Court of Appeal of California, Second District, Division Seven
Feb 8, 1989
207 Cal.App.3d 1126 (Cal. Ct. App. 1989)

Summary

In County of Los Angeles v. Surety Ins. Co., supra, 207 Cal.App.3d 1126, 255 Cal.Rptr. 322, Allied Fidelity Insurance Company (Allied) filed an undertaking to stay enforcement of a summary judgment on a bail bond forfeiture against Surety Insurance Company (SIC), while SIC appealed from an order denying its motion to vacate the summary judgment and to exonerate the bail bond. (Id. at p. 1129, 255 Cal.Rptr. 322.)

Summary of this case from People v. Am. Sur. Co.

Opinion

Docket No. B018132.

February 8, 1989.

Appeal from Superior Court of Los Angeles County, No. C416857, Norman L. Epstein, Judge.

COUNSEL

Nunez Bernstein and E. Alan Nunez for Defendant and Appellant.

No appearance for Plaintiff and Respondent.



OPINION


This appeal is taken from an order of the Los Angeles County Superior Court, the Honorable Norman L. Epstein, judge presiding, dated October 17, 1985, denying the motion of appellant, Surety Insurance Company (hereafter SIC) for an order exonerating bond and declaring judgment unenforceable. Affirmed.

Respondent has filed no brief on the appeal. Although in our discretion we might automatically order reversal, treating SIC's point as well taken ( Berry v. Ryan (1950) 97 Cal.App.2d 492, 493 [ 217 P.2d 1015]), we follow the better practice of examining the record on the basis of SIC's brief and reversing only if prejudicial error is found. ( Votaw Precision Tool Co. v. Air Canada (1976) 60 Cal.App.3d 52, 55 [ 131 Cal.Rptr. 335]; In re Marriage of Schultz (1980) 105 Cal.App.3d 846, 853 [ 164 Cal.Rptr. 653].) Nevertheless, we note the lack of assistance from respondent in doing so.

PRELIMINARY STATEMENT

Since the facts are not in dispute, the court finds it sufficient to set forth this preliminary statement of the proceedings below.

On July 2, 1981, the bail posted by SIC was declared forfeited, the defendant having failed to appear in his criminal proceeding. Notice of forfeiture was mailed to SIC on July 9, 1981. After various proceedings, summary judgment was entered against SIC on the bail bond on July 7, 1982. On October 14, 1982, Allied Fidelity Insurance Company (hereafter Allied) posted an appeal bond at SIC's request pursuant to Code of Civil Procedure section 917.1 obligating itself directly to the County of Los Angeles for the sum of $15,000. On October 26, 1982, SIC filed its notice of appeal from an order denying its motion to vacate the summary judgment. The judgment against SIC was affirmed by the appellate court and the remittitur issued on April 18, 1984.

Some facts are gleaned from the briefs below and are given for background purposes only.

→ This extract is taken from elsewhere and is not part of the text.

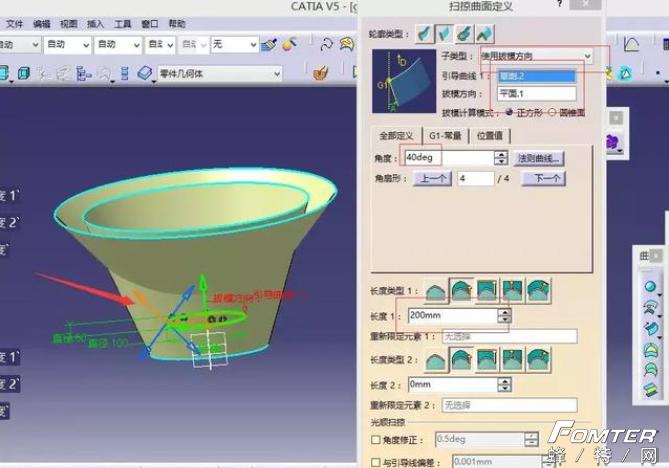This screenshot has height=468, width=669.
Task: Select the 正方形 radio button
Action: (x=508, y=111)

SIC maintains that the county threatened to disqualify SIC pursuant to Penal Code section 1308 thereby causing SIC to post an appeal bond on its appeal from the order denying its motion to vacate the summary judgment. Penal Code section 1308 as it read during the applicable period, provided as follows: "No court or magistrate shall accept any person or corporation as surety on bail if any summary judgment against any such person or corporation entered pursuant to Section 1306 remains unpaid after the expiration of 20 days after service of notice of entry of such summary judgment; provided, that, if during such 20 days any action or proceeding available in the law is initiated in the same or other court to determine the validity of the order of forfeiture or summary judgment rendered thereon, the provisions of this section shall be inoperative until such action or proceeding has finally been determined. It is hereby made the duty of the clerk of the court in which such judgment is rendered to serve notice of entry of judgment upon the judgment debtor within five days after the date of entry of summary judgment."

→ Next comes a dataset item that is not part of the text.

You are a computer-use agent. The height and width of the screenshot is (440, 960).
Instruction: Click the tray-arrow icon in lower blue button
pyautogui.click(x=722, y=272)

Code of Civil Procedure section 917.1 as it read during the applicable period, provided in pertinent part: "The perfecting of an appeal shall not stay enforcement of the judgment or order in the trial court if the judgment or order is for money or directs the payment of money, whether consisting of a special fund or not, and whether payable by the appellant or another party to the action, unless an undertaking is given on condition that if the judgment or order or any part of it is affirmed or the appeal is withdrawn or dismissed, the party ordered to pay shall pay the amount of the judgment or order, or the part of it as to which the judgment or order is affirmed, as entered after the receipt of the remittitur, together with any interest which may have accrued pending the appeal and entry of the remittitur, and costs which may be awarded against the appellant on appeal. . ."

Thereafter, Allied filed a motion to exonerate its appeal bond on August 23, 1984, which was denied on September 24, 1984. Allied then paid the principal on its obligation to the County of Los Angeles on or about December 21, 1984.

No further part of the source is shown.